Here's a clarification on applying linear cryptanalysis
to find a good approximation for a linear function. Sorry
about strewing confusion in class today on this topic.
Let L be a nxn boolean matrix. Then we can view it as a
linear function that takes n-bit strings to n-bit strings,
and every linear function can be viewed this way.
Recall that the prob. of an approximation gamma -> gamma'
for function F is
Pr[gamma' . F(x) = gamma . x],
with x a random n-bit string and the probability taken
over the choice of x. Here s.t represents the dot-product
of the n-bit strings s and t. Let's view both s and t as
column vectors. Also, write s^T for the transpose of s,
so that s^T is a n-bit row vector. We can note that the
dot-product s.t is just s^T t, i.e., we take the transpose
of s (which is a row vector) and multiply it by t. (The
latter multiplication is ok, since we're multiplying a
1xn vector by a nx1 vector, and we get a 1x1 vector, i.e.,
a single bit, as expected.)
A key property of the transpose is that (A B)^T = B^T A^T.

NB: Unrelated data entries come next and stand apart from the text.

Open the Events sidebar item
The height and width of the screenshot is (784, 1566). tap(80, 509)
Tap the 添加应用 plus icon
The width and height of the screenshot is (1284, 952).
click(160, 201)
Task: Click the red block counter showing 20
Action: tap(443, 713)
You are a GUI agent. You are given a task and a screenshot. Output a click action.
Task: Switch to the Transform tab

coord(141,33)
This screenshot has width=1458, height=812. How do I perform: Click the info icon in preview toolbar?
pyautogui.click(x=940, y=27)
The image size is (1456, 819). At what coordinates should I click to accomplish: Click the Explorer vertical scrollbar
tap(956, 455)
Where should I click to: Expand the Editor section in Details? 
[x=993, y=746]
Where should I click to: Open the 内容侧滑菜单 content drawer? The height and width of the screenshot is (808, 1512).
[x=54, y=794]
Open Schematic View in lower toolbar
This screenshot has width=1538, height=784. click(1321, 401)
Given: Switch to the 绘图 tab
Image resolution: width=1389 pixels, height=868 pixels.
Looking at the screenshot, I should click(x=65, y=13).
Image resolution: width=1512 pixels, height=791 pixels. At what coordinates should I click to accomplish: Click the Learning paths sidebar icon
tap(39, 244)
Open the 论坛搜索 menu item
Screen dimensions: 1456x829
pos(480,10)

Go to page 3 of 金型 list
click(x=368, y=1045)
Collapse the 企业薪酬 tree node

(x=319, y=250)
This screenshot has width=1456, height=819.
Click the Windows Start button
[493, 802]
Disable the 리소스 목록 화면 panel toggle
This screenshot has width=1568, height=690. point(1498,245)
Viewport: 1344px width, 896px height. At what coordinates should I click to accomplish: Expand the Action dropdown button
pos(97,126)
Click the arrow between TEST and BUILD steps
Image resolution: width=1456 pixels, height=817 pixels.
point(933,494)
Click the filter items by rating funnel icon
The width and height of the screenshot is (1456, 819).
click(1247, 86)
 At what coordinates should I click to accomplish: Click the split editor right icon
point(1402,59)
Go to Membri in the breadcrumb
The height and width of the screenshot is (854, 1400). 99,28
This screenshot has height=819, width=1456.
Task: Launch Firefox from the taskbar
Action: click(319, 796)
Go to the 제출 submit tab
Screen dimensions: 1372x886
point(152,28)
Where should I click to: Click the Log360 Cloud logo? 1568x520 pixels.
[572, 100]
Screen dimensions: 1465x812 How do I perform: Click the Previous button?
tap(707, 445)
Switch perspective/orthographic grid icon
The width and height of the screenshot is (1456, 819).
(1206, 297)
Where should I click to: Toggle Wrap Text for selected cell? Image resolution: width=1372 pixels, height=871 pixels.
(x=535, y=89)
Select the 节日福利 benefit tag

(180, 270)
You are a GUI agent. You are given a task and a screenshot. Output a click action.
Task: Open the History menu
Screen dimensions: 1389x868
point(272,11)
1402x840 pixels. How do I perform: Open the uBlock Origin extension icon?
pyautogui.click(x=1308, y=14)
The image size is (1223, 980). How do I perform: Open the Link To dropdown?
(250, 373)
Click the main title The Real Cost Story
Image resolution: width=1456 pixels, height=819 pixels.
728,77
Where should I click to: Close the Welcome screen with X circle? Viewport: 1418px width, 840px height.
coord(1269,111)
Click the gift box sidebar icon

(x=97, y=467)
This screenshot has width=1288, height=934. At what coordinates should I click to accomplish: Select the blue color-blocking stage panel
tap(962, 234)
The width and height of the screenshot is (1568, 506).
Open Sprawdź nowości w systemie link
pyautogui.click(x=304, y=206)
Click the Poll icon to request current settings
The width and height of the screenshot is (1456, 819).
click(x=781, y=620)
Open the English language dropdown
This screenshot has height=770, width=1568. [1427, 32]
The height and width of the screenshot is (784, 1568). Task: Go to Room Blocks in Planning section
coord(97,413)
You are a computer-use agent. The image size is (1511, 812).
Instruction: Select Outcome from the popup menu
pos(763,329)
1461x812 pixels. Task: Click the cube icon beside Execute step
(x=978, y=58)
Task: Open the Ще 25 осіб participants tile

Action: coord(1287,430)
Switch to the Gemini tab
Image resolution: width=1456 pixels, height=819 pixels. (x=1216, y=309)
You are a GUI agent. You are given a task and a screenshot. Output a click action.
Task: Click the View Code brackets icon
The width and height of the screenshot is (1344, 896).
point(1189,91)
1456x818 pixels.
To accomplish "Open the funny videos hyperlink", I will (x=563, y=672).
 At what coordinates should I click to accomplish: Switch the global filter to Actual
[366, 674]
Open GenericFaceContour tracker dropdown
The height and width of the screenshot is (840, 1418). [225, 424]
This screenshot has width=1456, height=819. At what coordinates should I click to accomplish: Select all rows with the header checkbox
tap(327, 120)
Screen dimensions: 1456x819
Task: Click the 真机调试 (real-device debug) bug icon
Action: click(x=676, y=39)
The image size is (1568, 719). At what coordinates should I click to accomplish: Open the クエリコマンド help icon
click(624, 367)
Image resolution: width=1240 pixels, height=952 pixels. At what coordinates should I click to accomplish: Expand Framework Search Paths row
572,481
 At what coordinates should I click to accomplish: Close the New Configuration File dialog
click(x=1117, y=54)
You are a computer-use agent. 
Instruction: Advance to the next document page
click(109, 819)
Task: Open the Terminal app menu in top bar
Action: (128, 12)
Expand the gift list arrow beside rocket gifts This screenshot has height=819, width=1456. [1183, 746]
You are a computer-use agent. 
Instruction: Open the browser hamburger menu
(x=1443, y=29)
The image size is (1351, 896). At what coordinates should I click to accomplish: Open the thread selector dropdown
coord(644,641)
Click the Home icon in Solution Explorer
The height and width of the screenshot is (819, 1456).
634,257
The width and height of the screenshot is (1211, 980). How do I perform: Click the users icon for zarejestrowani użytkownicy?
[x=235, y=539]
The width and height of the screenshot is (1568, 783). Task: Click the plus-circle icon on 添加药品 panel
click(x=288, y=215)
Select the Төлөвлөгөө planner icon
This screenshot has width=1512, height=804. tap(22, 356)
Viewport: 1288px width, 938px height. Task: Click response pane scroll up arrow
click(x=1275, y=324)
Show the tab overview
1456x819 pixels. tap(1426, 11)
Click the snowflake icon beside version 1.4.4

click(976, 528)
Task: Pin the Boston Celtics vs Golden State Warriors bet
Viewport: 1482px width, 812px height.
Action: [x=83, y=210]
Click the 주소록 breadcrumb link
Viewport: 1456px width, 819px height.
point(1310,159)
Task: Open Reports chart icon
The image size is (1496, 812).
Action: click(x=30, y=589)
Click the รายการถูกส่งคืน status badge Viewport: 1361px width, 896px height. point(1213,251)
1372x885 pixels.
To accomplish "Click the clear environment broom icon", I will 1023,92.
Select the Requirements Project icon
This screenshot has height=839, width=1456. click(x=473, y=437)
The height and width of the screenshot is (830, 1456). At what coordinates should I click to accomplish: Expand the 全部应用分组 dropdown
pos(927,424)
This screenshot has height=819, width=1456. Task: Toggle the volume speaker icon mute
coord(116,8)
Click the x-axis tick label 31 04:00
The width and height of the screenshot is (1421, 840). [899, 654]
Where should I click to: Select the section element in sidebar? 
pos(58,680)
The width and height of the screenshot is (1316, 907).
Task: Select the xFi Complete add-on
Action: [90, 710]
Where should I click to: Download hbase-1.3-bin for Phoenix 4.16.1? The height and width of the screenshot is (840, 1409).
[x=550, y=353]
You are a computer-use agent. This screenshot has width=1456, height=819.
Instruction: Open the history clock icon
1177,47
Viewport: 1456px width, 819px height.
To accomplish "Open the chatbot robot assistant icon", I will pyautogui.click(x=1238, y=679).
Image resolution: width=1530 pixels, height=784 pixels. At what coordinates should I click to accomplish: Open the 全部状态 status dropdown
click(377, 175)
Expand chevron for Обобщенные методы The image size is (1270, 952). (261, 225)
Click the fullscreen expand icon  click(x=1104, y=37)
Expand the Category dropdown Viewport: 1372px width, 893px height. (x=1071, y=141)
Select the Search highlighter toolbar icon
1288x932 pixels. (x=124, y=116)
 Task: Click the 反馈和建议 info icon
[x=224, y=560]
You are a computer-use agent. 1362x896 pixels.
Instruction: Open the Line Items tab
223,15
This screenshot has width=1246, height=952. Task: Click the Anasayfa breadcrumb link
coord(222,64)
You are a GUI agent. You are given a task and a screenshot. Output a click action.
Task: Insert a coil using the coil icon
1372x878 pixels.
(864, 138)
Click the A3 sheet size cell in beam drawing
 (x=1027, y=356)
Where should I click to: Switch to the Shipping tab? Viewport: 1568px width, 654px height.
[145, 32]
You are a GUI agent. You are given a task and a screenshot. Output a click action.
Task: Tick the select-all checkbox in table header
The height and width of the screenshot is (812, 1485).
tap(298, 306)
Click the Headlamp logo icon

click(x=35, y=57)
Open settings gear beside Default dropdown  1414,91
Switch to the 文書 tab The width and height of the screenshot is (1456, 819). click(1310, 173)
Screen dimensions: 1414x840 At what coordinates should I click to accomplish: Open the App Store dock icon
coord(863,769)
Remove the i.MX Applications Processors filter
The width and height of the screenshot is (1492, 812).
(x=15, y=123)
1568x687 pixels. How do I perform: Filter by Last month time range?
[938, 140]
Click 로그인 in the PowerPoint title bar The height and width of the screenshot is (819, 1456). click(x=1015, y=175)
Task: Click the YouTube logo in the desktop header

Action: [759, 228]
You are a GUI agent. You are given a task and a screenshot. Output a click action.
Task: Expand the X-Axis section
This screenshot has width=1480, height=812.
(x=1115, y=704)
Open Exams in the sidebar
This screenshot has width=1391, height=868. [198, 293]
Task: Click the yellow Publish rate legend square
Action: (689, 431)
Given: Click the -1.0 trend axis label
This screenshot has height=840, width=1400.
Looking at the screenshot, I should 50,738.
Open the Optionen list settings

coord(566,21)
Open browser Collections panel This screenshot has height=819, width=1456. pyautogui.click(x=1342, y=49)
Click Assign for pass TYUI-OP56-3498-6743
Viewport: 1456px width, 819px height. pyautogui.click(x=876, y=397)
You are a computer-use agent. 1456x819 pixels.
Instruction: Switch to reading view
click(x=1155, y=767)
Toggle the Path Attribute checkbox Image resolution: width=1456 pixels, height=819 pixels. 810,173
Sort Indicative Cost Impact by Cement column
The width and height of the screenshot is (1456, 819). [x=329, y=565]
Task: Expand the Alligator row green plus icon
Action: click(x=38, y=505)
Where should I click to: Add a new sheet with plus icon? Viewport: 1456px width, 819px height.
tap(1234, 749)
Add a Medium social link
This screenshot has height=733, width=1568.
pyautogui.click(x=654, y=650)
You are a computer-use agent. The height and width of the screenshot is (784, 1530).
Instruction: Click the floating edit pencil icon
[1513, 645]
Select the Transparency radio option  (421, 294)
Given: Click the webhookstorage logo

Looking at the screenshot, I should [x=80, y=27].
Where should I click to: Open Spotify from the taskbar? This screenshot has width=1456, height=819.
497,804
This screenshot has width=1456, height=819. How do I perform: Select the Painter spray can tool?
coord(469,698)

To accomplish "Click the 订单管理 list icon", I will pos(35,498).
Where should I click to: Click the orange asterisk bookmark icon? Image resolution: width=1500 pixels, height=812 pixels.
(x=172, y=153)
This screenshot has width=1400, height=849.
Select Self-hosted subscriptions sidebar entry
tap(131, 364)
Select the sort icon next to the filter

Another property is that (A^T)^T = A.
I'm finally ready to state the claim about how to approximate
a linear function L. We can take gamma' to be arbitrary,
and then we choose gamma = L^T gamma'. Notice that L^T is
the transpose of L, and thus is another nxn boolean matrix;
also, viewing gamma' as a n-bit column vector, we can multiply
L^T by gamma' to get a n-bit column vector, as required, so
the dimensions check out as desired.
With this choice, I claim Pr[gamma' . L(x) = gamma . x] = 1.
This can be verified with some linear algebra:
gamma' . L(x)
= gamma'^T L(x)
= gamma'^T L x
= gamma'^T (L^T)^T x (2nd property of the transpose)
= (L^T gamma')^T x (1st property of the transpose)
= gamma^T x (by definition of gamma)
= gamma . x,
from which the claim follows. Therefore, every linear operation
in a cipher has a bias 1 approximation.